*** Opening of SUPPLIED DATA ***
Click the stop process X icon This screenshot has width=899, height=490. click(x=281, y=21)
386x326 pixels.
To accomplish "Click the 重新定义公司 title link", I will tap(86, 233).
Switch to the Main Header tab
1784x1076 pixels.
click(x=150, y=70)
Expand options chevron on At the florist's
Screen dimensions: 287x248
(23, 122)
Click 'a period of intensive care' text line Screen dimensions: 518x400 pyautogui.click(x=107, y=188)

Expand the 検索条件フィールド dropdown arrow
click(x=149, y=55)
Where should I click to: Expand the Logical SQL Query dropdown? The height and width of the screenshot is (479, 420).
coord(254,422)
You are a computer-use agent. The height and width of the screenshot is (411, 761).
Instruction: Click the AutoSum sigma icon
*** Close of SUPPLIED DATA ***
#### BRIEF
Line by line, set down the material exactly as given.

#### RESPONSE
Click the stop process X icon This screenshot has width=899, height=490. click(x=281, y=21)
386x326 pixels.
To accomplish "Click the 重新定义公司 title link", I will tap(86, 233).
Switch to the Main Header tab
1784x1076 pixels.
click(x=150, y=70)
Expand options chevron on At the florist's
Screen dimensions: 287x248
(23, 122)
Click 'a period of intensive care' text line Screen dimensions: 518x400 pyautogui.click(x=107, y=188)

Expand the 検索条件フィールド dropdown arrow
click(x=149, y=55)
Where should I click to: Expand the Logical SQL Query dropdown? The height and width of the screenshot is (479, 420).
coord(254,422)
You are a computer-use agent. The height and width of the screenshot is (411, 761).
Instruction: Click the AutoSum sigma icon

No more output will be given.